***** INPUT RECORDS *****

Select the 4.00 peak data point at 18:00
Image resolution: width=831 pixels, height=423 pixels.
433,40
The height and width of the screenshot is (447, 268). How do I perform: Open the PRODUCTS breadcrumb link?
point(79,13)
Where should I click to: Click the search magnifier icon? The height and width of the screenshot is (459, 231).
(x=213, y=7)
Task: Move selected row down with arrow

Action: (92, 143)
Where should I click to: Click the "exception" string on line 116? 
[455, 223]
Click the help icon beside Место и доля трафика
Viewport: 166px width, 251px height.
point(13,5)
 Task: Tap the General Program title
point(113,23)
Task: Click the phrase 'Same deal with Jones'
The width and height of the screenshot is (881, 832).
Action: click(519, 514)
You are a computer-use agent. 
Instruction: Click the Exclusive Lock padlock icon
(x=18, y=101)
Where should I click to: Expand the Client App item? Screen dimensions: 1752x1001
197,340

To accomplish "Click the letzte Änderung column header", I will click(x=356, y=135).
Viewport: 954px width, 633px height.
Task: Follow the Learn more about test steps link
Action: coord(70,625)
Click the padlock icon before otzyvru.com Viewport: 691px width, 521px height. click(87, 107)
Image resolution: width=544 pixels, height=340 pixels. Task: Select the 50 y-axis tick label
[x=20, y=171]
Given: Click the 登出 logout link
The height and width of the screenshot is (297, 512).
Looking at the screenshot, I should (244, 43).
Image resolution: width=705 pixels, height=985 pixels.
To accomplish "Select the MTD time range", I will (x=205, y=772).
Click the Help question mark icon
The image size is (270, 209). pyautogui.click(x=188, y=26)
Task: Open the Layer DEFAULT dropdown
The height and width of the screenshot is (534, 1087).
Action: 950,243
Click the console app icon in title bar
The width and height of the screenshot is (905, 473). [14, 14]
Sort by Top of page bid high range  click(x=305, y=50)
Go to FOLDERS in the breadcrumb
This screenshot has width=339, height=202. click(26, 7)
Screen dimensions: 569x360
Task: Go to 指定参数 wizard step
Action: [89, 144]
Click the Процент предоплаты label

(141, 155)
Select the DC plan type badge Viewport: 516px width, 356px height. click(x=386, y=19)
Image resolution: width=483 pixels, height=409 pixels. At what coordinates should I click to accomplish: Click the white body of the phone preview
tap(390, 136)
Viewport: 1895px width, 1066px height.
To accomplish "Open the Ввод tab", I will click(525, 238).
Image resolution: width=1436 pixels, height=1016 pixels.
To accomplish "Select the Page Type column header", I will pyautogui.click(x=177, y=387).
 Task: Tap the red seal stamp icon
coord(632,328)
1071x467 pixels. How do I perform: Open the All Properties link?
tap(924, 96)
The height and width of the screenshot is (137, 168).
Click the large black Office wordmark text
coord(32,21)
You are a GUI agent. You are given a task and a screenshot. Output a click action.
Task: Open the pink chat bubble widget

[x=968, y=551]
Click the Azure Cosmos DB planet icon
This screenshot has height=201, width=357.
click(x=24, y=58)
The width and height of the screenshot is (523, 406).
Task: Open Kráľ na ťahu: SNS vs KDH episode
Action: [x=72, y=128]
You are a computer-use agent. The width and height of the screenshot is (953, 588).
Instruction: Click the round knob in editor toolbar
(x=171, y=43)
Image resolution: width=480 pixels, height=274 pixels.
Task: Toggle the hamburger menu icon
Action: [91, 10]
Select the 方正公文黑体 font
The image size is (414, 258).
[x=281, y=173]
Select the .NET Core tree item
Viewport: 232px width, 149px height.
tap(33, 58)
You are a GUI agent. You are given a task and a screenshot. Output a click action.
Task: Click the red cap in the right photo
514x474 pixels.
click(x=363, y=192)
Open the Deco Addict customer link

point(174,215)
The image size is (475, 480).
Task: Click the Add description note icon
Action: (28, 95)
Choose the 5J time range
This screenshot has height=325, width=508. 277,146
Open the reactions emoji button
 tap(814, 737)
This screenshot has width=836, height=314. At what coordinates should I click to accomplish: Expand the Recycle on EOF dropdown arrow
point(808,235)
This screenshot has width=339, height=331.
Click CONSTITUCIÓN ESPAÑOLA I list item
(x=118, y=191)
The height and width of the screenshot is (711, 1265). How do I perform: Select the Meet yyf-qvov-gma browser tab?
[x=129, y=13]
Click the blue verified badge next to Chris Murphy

*****

__DIRECTIONS FOR THIS TASK__.
Reproduce exactly, and with no other material, the lines between those holding "Click the Help question mark icon" and "Select the DC", inclusive.

__SOLUTION TO THIS EXERCISE__.
Click the Help question mark icon
The image size is (270, 209). pyautogui.click(x=188, y=26)
Task: Open the Layer DEFAULT dropdown
The height and width of the screenshot is (534, 1087).
Action: 950,243
Click the console app icon in title bar
The width and height of the screenshot is (905, 473). [14, 14]
Sort by Top of page bid high range  click(x=305, y=50)
Go to FOLDERS in the breadcrumb
This screenshot has width=339, height=202. click(26, 7)
Screen dimensions: 569x360
Task: Go to 指定参数 wizard step
Action: [89, 144]
Click the Процент предоплаты label

(141, 155)
Select the DC plan type badge Viewport: 516px width, 356px height. click(x=386, y=19)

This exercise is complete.